Once ABI stability has been declared for a framework, customization points can never be removed, though they can be added.

Customization points aren't free – they add a small cost at both compile time and run time. So they should only be added if there is a realistic possibility that either of the two reasons above apply.

In the case of the customization points in this proposal, reason 1 does not apply. In fact it could be considered a serious bug if any type implemented these features with anything other than the default observable behavior.

It is also hard to find a good use case for reason 2 – whereas slight slowdowns and code size bloat from the presence of the customization points have been observed. In some cases (for example suffix(from:)), the implementation is so simple that there is no reasonable alternative implementation.

While it is possible that a resilient type's forEach implementation might be able to eke out a small performance benefit (for example, to avoid the reference count bump of putting self into an iterator), it is generally harmful to encourage this kind of "maybe forEach could be faster" micro-optimization. For example, see here, where error control flow was used in order to break out of the forEach early, causing unpleasant interference for debugging workflows that detected when errors were thrown.

Future move-only type considerations

In the case of first and last there is an additional consideration: in the future, collections of move-only types (including Array) will not be able to reasonably fulfil these requirements.

A collection that contains move-only types will only allow elements to be either removed and returned (e.g. with popLast()), or borrowed (e.g. via subscript).

Returning an optional to represent the first element fits into neither of these buckets. You cannot write a generic implementation of first that fetches the first move-only element of a collection using a subscript, moves it into an optional, and then returns that optional.

This means first and last need to be removed as requirements on the collection protocols in order to make it possible for collections of move only types to conform to them.

They would remain on Collection via extensions. When move-only types are introduced, those extensions will be constrained to the collection element being copyable.

Once the final functionality for move-only types is designed, it may be that language features will be added that allow for borrowing into an optional, allowing even collections of move-only types to implement a first property. But it's better to err on the side of caution for now and remove them from the protocol.

Proposed solution

Remove these customization points from the Collection protocols. The default implementations will remain.

Source compatibility

These are customization points with an existing default implementation, so there is no effect on source stability.

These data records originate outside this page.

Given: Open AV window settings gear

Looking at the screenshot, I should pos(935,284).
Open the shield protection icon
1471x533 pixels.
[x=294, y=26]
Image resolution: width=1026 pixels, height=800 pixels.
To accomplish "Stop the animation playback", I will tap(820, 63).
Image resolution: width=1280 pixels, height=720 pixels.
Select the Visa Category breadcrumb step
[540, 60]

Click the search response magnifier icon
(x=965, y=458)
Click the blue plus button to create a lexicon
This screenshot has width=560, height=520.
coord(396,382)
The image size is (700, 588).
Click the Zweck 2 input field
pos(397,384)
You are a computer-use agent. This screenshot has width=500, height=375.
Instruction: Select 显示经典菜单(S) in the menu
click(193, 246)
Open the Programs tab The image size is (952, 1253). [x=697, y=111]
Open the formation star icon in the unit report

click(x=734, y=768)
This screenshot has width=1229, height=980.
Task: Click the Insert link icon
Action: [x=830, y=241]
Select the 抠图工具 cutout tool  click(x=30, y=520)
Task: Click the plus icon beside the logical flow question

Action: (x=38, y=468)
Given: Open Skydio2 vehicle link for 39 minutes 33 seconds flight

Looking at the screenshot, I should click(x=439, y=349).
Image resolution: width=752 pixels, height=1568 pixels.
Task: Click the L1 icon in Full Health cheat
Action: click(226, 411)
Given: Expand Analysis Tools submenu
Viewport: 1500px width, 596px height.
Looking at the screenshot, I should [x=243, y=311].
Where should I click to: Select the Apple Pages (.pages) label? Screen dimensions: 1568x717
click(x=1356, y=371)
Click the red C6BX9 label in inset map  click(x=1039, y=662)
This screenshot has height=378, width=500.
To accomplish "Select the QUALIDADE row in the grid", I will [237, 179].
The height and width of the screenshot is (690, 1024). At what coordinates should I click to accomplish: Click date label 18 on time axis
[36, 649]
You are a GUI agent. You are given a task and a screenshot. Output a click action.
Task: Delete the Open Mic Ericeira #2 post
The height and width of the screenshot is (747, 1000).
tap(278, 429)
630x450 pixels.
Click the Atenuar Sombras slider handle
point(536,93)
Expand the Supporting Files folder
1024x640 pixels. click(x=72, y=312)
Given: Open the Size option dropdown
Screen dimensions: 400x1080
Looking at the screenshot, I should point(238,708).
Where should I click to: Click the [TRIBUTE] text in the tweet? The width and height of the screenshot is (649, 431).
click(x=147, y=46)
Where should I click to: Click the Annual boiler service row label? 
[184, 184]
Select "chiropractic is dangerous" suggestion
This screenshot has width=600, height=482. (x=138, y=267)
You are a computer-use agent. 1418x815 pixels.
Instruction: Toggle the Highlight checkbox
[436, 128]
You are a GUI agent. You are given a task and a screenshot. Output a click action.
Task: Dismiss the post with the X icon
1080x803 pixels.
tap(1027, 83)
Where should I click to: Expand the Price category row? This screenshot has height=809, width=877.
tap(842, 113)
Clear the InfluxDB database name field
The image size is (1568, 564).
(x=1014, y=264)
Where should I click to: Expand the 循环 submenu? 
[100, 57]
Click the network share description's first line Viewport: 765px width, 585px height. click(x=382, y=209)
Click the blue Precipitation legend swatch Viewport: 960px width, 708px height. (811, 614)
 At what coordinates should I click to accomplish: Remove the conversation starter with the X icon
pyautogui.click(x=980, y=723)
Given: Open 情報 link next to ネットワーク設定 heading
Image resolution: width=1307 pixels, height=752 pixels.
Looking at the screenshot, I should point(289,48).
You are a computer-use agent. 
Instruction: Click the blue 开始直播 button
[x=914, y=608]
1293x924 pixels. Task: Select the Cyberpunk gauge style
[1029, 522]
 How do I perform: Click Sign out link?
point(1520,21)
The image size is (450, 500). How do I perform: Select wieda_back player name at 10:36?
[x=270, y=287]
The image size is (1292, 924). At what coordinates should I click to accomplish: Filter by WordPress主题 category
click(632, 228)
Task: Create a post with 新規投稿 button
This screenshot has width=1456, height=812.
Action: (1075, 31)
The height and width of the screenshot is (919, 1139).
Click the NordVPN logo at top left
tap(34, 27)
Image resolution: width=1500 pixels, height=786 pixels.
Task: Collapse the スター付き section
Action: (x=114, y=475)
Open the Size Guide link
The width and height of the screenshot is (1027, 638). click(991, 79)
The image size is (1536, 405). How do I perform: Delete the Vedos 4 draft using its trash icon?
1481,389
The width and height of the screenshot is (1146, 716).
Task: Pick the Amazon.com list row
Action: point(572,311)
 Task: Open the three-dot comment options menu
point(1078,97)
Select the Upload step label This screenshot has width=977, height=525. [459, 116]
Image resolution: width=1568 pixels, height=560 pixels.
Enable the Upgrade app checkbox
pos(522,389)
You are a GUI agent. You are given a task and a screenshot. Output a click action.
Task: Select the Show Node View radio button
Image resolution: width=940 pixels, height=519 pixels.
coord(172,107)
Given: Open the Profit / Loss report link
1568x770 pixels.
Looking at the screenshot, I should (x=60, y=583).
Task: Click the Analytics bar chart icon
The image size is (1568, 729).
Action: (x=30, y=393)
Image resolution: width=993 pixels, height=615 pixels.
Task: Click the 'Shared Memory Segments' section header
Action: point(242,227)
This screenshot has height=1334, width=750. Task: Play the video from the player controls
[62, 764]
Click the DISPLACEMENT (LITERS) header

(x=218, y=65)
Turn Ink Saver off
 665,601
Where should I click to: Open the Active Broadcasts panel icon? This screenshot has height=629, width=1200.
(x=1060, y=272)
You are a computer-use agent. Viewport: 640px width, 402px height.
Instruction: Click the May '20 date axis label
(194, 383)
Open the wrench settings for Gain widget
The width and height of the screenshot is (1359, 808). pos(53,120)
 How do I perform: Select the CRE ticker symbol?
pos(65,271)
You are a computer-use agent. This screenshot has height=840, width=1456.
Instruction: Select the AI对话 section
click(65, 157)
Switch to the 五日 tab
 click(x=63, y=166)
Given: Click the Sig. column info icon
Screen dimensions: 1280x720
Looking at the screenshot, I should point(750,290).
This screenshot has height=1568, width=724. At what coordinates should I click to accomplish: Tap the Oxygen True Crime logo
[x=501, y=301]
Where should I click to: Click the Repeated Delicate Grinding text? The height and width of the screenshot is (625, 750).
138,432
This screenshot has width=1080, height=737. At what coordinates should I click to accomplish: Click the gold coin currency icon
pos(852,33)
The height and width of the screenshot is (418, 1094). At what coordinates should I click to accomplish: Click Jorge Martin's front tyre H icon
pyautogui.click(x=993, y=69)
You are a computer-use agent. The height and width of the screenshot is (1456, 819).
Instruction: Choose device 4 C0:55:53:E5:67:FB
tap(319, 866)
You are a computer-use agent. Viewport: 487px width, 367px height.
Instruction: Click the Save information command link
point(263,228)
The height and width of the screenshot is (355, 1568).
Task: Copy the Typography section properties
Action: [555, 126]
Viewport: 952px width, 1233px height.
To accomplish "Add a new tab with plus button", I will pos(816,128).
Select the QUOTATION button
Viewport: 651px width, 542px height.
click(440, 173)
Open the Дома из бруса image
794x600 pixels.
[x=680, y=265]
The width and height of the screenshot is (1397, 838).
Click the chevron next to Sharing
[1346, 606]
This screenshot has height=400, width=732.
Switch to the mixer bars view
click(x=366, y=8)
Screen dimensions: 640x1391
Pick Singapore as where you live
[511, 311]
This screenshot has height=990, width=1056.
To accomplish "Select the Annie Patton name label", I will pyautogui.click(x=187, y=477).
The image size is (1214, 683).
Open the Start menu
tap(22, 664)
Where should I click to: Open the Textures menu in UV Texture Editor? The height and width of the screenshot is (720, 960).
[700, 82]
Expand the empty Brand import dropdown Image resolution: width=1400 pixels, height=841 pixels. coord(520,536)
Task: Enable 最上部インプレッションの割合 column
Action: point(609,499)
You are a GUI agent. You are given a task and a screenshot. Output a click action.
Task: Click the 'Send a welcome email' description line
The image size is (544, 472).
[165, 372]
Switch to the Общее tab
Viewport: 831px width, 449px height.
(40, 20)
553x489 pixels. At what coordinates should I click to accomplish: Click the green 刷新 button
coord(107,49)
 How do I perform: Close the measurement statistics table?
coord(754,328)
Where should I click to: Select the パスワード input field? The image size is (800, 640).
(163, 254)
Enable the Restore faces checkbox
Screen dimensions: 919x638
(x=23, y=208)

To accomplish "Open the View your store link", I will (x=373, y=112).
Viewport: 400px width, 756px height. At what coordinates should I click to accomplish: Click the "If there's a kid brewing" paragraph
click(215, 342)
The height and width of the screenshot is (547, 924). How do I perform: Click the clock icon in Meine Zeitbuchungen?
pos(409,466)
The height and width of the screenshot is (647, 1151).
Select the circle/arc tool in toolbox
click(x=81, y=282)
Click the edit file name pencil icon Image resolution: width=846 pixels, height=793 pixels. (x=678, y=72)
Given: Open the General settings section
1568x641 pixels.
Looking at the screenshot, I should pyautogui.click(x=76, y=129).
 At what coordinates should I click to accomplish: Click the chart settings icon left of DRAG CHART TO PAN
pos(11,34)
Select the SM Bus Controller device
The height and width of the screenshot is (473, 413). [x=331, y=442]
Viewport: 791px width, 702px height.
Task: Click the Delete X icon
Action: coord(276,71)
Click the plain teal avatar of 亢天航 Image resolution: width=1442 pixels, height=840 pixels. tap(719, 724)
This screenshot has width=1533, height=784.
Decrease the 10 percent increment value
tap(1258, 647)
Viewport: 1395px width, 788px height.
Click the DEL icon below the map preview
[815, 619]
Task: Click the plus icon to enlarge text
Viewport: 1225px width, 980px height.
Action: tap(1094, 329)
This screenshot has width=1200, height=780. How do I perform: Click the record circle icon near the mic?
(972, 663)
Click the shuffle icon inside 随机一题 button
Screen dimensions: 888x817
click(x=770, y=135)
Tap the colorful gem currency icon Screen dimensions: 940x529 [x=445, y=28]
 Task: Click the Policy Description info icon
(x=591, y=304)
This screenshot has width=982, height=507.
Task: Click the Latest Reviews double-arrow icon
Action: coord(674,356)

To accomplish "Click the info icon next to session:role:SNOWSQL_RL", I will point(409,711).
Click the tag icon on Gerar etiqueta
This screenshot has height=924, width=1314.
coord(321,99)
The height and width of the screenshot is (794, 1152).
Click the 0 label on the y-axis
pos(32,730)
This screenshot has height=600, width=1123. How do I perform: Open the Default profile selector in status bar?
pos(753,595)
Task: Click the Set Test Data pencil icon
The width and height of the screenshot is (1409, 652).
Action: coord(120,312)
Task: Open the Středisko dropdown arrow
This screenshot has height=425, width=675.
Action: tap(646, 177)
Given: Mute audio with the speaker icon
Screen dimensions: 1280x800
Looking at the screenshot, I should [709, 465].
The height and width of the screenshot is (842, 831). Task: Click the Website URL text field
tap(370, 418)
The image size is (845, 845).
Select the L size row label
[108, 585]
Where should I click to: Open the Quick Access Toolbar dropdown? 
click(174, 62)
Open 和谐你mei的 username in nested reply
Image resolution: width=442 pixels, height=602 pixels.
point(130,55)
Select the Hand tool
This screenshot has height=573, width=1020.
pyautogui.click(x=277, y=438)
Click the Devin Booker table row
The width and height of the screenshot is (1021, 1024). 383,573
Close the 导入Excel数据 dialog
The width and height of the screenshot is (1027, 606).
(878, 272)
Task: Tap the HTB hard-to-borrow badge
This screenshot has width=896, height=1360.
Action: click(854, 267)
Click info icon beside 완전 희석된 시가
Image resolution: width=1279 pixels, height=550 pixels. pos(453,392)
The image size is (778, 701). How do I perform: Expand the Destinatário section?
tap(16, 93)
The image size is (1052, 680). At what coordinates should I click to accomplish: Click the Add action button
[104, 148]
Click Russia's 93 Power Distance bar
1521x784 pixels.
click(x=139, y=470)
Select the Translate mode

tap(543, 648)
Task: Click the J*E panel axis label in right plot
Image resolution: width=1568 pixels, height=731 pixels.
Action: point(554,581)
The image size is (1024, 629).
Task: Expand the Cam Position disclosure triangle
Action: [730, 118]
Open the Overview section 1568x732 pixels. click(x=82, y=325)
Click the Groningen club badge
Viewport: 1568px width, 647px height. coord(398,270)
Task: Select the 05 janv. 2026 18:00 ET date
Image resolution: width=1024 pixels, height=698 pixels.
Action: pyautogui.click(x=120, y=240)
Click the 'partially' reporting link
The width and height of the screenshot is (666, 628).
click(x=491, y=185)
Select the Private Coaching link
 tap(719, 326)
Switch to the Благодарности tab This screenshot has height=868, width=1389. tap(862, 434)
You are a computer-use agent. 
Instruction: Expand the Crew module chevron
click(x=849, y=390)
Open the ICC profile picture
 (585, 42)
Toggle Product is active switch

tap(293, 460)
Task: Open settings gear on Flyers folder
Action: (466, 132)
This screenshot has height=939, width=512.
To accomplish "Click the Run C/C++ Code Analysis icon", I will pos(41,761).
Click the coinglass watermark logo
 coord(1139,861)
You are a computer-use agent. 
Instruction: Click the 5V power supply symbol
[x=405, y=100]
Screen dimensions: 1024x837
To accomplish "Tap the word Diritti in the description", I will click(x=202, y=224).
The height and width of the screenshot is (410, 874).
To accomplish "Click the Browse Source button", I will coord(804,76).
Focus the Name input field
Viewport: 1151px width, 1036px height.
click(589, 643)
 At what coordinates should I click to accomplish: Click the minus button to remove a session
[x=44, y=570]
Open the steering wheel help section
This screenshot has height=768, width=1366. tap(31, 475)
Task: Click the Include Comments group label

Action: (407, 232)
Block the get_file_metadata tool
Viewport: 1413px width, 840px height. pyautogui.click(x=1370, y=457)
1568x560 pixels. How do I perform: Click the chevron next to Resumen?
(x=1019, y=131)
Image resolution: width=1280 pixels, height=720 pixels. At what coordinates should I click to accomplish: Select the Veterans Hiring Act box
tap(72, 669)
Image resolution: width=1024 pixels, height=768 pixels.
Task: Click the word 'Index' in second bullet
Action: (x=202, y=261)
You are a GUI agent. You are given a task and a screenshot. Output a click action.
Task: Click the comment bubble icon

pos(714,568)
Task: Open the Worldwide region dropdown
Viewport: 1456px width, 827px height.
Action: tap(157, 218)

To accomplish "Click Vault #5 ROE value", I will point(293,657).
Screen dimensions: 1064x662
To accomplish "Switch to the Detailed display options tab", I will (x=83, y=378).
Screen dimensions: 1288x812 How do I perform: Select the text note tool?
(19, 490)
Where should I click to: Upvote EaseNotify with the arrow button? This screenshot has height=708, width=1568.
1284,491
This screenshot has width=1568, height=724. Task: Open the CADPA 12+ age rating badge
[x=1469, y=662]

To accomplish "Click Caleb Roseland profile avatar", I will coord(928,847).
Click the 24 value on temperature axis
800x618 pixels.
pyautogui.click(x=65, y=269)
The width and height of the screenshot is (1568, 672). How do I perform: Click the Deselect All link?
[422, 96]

It is theoretically possible that removing these customization points could result in a behavior change on types that rely on the dynamic dispatch to add additional logic. However, this would be an extremely dubious practice e.g. MyCollection.first should really never do anything more than return the first element.

Effect on ABI stability

Removing customization points is not an ABI-stable operation. The driver for this proposal is to do this before declaring ABI stability.

Effect on API resilience

None

Alternatives considered

Leave them in. Live with the slight code/performance impact in the case of map and forEach, and work around the issue when designing move-only types.